That is Professor Richard Lindzen, one of the world’s most eminent atmospheric scientists, who I suspect knows a little bit more about this subject than Senator Penny Wong. On Tuesday, June 23, writing in the Australian, Professor Peter Schwerdtfeger, Emeritus Professor of Meteorology at Flinders University, in Adelaide, reinforced this:
Repeatedly in science we are reminded that happenings in nature can rarely be ascribed to a single phenomenon. For example, sea levels on our coasts are dependent on winds and astronomical forces as well as atmospheric pressure and, on a different time scale, the temperature profile of the ocean. Now, with complete abandon, a vociferous body of claimants is insisting that CO2 alone is the root of climatic evil.
I fear that many supporters of this view have become carried away by the euphoria of mass or dominant group psyche. Scientists are no more immune from being swayed by the pressure of collective enthusiasm than any other member of the human race.
To acknowledge the reality of continuing scientific debate is not to say that Australia should not act in concert with other nations to give the planet the benefit of the doubt and to seek a global agreement to contain CO2 emissions. To the extent that anthropogenic CO2 emissions may be a cause of the limited global warming that has occurred, and to the extent that that warming is considered to be damaging, internationally coordinated measures to contain emissions at the least possible cost may be warranted. Indeed, as someone trained in economics, I proclaim the virtue of an approach based on ensuring the most cost-efficient use of finite resources. The world has not measured up to that standard in relation to its use of energy. But, given the continuing scientific debate, it is especially important that a country like Australia only take steps in relation to CO2 emissions that are in concert with the rest of the world and clearly involve the least cost and most economically efficient means of CO2 containment.

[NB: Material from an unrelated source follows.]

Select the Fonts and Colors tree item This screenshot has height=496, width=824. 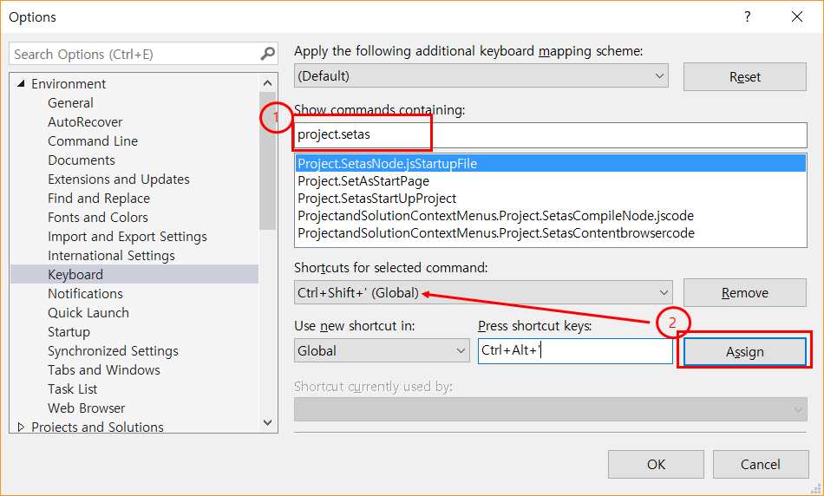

The government’s CPRS clearly fails that test. The case against this scheme was convincingly made by my colleague the member for Goldstein, Mr Robb, in his speech on this bill in the House of Representatives. I also commend the work of my coalition colleagues on the Economics Legislation Committee in their reports on these bills and of Senator Xenophon on his minority report, which is a well-argued condemnation of this CPRS. I should also make mention of the critical analysis of this CPRS undertaken by the Select Committee on Climate Policy, chaired by my colleague Senator Colbeck, which exposed the CPRS’s many, many flaws.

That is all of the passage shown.